If there are a couple of days in which I don’t write, I actually begin to go mad. I grind my teeth, I’m anxious and irritable, and probably not very good company. I’m distracted, forgetful, and weepy. I keep walking into rooms and wondering what I went in there for. I feel a vague sense of guilt and anxiety, as in a dream where you’ve left your baby sitting alone in a railway station, while you inexplicably go off somewhere else, and then wonder where you put the baby.
In short, I feel utterly lost. Then I remember why.
And so I keep writing.
Of course, I would love to be able to offer something of value, to even just a few souls. Eventually. Maybe. But then, maybe it doesn’t have even have to be in the form of writing. The writing itself just needs to be, because of some aching drive in me, and because stories themselves need to be.
Well, I feel that they do, anyway.
I have more words when they’re on a page than I do in the flesh, (unless you know me very well indeed. And then I’m about as bubbly as they come). Writing is my most clear pathway into the world. Besides my garden, and my conversations with herbs ; )
In fact, being in my garden and the natural world are closely entwined with the writing.
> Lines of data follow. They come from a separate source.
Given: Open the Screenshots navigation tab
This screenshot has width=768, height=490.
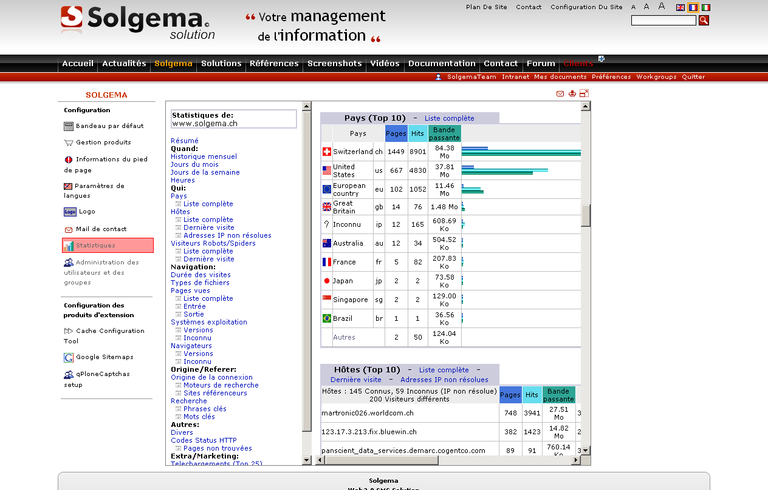Looking at the screenshot, I should click(334, 63).
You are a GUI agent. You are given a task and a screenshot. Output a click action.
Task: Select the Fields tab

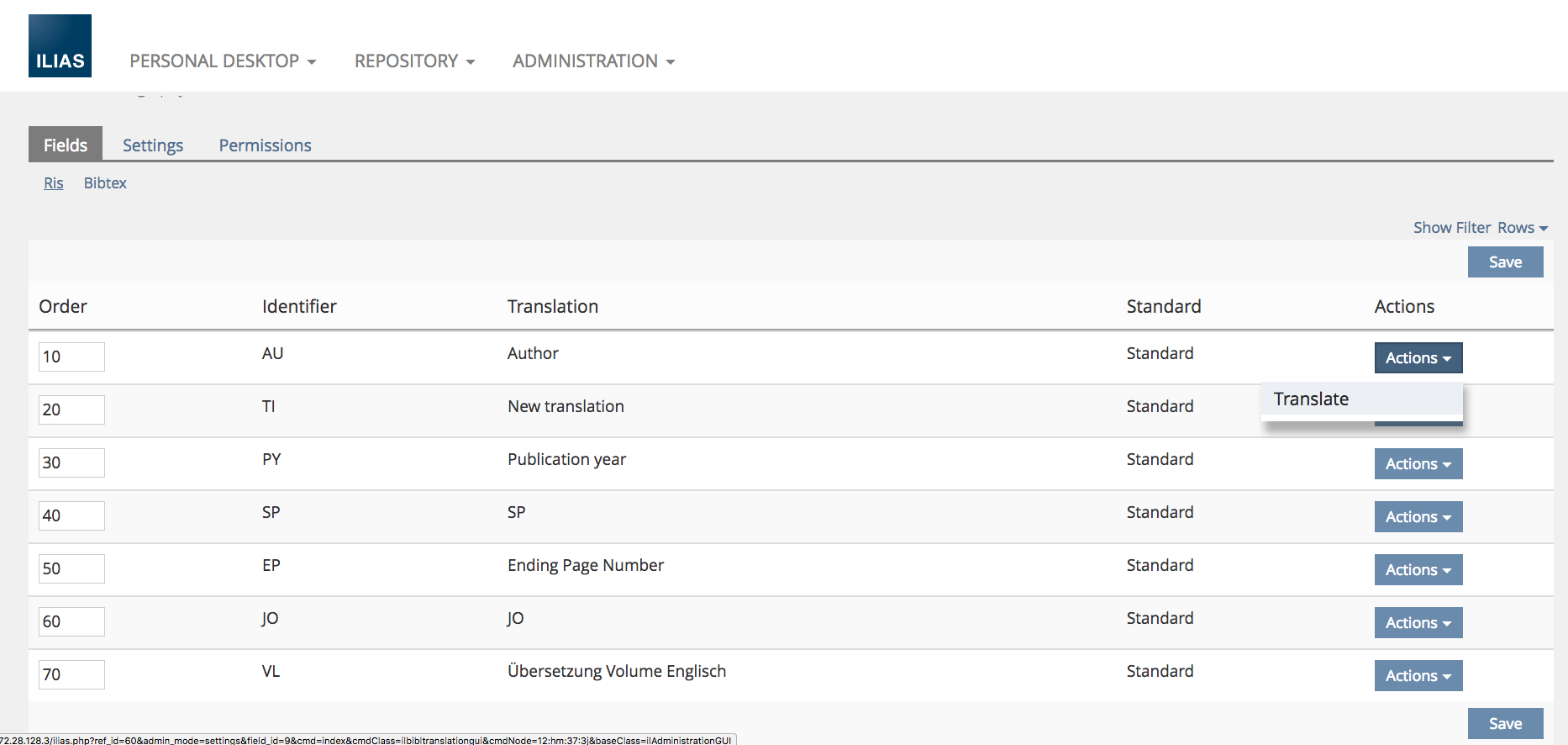(x=66, y=145)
I think this is why, these past few years, as I’ve moved further away from city rhythms (that always jarred with this country mouse), I’ve leaned closer into that old, true self.
That self that I kept pushing out of the way for years in order to be sensible, or out of a sense of shame, or a fear of criticism. Because I thought it was irresponsible to those I love to be this way. But that’s just a load of rubbish, (we all know that, don’t we?).
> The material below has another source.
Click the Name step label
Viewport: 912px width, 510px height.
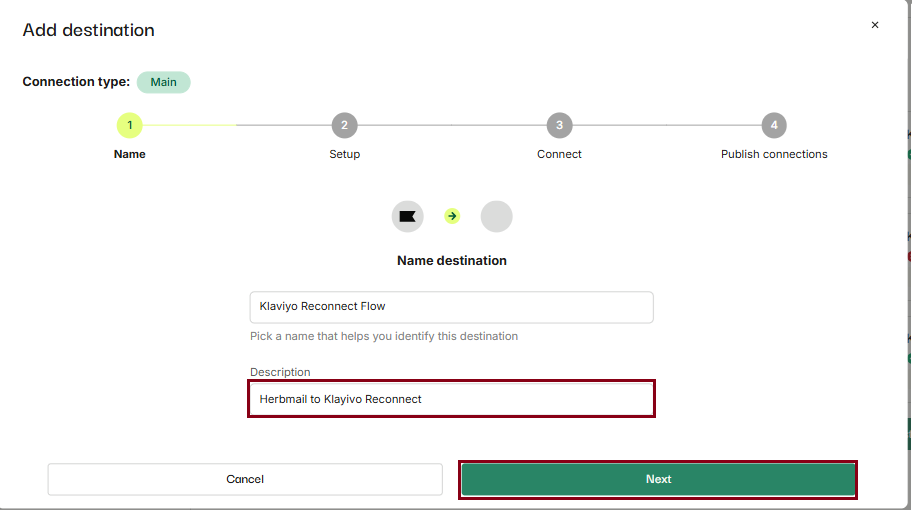click(x=129, y=154)
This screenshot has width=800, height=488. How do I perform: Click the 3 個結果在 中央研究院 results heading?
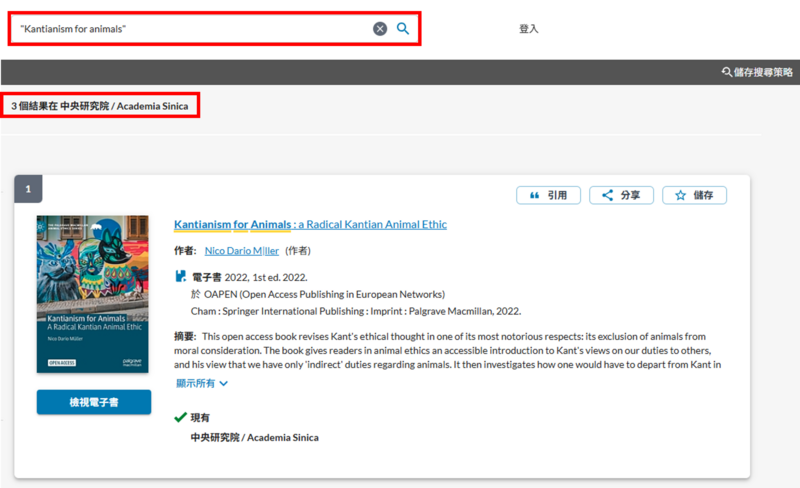pyautogui.click(x=101, y=105)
So that’s where I’m at. Although it’s possibly not a very interesting story, but maybe it could be helpful to anyone who may be feeling any self-doubts about creating. Because, you know, just do it…it’s never too late*. While we still draw breath, and all that.
The Romantic in me believes that the world desperately needs art and beauty and magic and healing. Now more than ever. I will never stop believing that.
I have a project that I’ve completed, but it’s taught me that I really don’t like writing historical fiction. It surprised me (I had a lot of surprises writing that one) to learn that I love to write fantasy, as well as magical realism. This from an avowed lit fiction woman! One who came so late to the fantasy genre, (I never used to enjoy it much). Growing up, I devoured Hugo, Cervantes, and Dickens. The Brontes, Hardy and Shakespeare. Wilkie Collins and George Eliot. Flaubert and DH Laurence. You get the picture.
So anyway, I’ve taken elements from that older project that I wanted to use and I’ve teased them out. I’ve kept one character, but now it’s an entirely new story and setting. Merlin has even played a role in this book as my moste wycked muse. In fact, it was Merlin, along with a very specific image that popped into my head that triggered the whole thing in the first place.
I’m deeply immersed in the story now, so much so that I may need to spend even more time there.
But right now, I’m going to sit out amongst my budding foxgloves, in the sunshine with my cup of tea and a book.
I wish you all the loveliest of days, and thanks for bearing with me thus far! xxx
*Never. Too. Late. Jo reminded me of that, as well.